When a line of the entries contains "label", please list that line.
___ Data records
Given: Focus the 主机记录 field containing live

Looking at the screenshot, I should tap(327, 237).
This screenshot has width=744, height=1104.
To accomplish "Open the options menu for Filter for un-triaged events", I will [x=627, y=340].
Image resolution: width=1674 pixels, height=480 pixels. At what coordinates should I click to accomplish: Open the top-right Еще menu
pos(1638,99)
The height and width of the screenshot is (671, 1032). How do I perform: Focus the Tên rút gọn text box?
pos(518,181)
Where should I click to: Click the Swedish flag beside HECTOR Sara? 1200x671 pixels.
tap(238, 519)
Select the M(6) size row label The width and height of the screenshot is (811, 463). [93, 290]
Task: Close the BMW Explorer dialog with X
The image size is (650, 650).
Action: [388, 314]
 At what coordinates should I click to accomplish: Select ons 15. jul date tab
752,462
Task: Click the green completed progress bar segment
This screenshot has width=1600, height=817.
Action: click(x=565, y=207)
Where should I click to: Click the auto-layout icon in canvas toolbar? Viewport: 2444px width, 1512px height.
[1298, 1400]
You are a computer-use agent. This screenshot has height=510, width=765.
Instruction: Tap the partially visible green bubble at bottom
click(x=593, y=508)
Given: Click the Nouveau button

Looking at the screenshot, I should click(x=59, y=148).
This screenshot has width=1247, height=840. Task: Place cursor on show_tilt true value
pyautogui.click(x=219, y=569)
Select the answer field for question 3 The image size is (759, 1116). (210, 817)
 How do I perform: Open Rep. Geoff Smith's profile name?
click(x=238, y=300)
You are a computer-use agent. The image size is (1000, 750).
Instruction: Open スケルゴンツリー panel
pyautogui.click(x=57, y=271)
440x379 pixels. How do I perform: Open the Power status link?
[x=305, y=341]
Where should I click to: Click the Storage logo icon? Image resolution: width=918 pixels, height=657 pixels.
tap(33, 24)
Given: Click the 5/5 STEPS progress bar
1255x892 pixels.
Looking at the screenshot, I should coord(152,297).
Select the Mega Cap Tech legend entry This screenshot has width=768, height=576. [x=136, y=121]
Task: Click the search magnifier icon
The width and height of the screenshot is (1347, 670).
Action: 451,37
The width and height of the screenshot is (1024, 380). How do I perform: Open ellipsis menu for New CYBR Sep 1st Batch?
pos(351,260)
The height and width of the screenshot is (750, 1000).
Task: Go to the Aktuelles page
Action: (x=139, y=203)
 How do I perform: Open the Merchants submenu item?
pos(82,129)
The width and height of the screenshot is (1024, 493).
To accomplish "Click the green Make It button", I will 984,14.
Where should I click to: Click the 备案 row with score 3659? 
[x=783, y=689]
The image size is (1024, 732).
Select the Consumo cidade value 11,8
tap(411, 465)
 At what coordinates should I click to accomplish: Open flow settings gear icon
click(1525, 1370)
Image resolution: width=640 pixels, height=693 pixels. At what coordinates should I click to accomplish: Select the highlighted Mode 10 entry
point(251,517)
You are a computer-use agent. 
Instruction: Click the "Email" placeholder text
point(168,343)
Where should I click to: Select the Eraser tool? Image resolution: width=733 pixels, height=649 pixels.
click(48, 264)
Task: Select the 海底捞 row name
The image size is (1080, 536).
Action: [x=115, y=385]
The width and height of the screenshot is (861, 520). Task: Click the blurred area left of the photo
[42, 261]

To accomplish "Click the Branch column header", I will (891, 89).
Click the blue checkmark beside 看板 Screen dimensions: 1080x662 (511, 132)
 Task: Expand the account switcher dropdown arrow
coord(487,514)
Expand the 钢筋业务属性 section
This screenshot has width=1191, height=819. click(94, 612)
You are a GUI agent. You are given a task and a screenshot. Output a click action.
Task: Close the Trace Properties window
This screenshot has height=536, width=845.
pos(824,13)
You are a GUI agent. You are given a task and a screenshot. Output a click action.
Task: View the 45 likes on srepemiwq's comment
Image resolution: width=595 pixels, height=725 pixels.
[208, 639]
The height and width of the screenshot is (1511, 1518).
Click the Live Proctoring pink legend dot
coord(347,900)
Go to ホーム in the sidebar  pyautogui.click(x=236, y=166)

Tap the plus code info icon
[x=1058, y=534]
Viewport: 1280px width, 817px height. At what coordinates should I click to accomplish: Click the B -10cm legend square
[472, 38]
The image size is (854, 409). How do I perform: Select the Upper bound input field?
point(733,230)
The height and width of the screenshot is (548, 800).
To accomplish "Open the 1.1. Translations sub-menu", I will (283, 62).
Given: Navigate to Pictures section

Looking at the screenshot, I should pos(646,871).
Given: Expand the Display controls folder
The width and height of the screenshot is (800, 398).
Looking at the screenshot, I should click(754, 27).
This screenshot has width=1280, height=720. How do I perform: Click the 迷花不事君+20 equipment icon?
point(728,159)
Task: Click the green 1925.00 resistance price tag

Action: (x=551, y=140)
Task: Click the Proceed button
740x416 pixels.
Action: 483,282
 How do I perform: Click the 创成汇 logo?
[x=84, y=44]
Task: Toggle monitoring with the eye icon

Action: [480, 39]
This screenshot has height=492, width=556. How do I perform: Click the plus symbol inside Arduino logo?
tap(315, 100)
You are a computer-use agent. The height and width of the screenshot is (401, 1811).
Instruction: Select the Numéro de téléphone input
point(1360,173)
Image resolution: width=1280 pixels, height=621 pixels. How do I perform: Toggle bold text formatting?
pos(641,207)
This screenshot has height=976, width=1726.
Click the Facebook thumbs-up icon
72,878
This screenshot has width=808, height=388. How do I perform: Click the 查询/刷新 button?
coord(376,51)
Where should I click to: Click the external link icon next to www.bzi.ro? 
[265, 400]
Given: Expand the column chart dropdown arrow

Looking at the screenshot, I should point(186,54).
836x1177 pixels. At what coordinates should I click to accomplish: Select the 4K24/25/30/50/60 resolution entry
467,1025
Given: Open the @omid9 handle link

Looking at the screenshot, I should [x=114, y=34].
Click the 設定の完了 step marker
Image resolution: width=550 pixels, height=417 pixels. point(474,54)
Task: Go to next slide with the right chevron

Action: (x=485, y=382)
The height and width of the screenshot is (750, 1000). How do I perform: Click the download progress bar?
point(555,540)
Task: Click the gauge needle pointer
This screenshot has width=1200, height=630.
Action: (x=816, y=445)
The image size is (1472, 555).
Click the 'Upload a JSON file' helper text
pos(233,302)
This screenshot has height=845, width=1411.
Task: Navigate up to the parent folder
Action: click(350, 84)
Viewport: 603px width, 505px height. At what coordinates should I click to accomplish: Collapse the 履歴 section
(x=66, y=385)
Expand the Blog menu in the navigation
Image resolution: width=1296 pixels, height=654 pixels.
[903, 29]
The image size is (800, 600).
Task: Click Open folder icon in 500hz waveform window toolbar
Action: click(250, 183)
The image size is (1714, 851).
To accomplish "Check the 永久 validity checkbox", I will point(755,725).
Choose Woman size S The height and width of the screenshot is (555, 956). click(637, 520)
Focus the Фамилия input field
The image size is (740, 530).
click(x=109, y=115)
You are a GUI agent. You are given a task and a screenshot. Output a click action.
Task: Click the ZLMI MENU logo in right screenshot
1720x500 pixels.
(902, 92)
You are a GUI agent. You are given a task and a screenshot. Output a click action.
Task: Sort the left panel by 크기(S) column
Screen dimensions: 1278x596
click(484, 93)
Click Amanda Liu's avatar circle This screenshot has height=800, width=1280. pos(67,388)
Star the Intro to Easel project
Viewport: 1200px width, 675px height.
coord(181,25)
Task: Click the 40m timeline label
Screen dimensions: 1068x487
______
▶ [Expected answer]:
Select the M(6) size row label The width and height of the screenshot is (811, 463). [93, 290]
Task: Click the 40m timeline label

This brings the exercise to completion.